Esophageal cancer resection can damage the lower esophageal sphincter, diaphragm crura, phrenoesophageal ligament, and other structures that can effectively prevent gastroesophageal reflux. Thus, esophagectomy easily leads to gastroesophageal reflux [10]. In the present study, only 35.6% of the patients in the observation group suffered from gastroesophageal reflux. This proportion was significantly lower than that in the control group. Thus, tubular gastroesophagostomy can significantly reduce postoperative gastroesophageal reflux. This result was attained probably because a major portion of the lesser curvature was resected, the delomorphous cells were significantly reduced in number, and gastric acid secretion was hence controlled. Moreover, the size of the tubular stomach was similar to that of the esophagus. The reconstructed digestive tract was comparable to the physiological and anatomical structure. As a result, gastric emptying was promoted after eating and the food retention time in the chest and stomach was reduced. No difference in the incidence of two kinds of complications after esophageal carcinoma resection (postoperative pulmonary infection and anastomotic fistula) was observed between the two groups. Overall, the incidence of complications in the observation group was significantly lower than that in the control group.
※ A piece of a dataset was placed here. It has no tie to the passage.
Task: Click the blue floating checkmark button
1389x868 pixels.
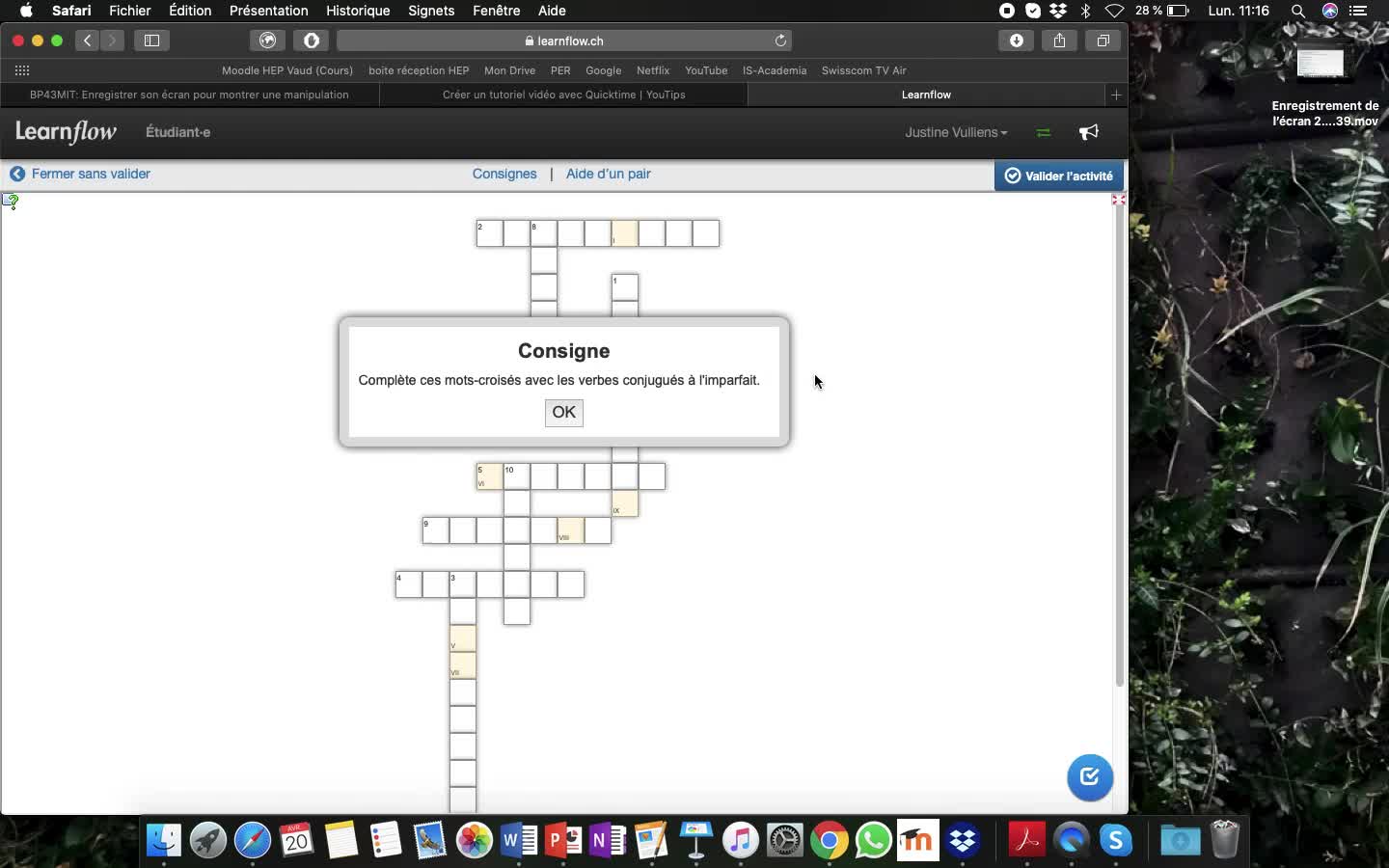Action: click(1090, 776)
Hence, the tubular stomach can control the postoperative complications after esophageal cancer resection.
Conclusion
In summary, tubular gastroesophageal anastomosis can significantly reduce the adverse effect of surgery on the postoperative pulmonary function of patients with esophageal cancer, as well as control the occurrence of postoperative complications. As such, the procedure merits clinical application.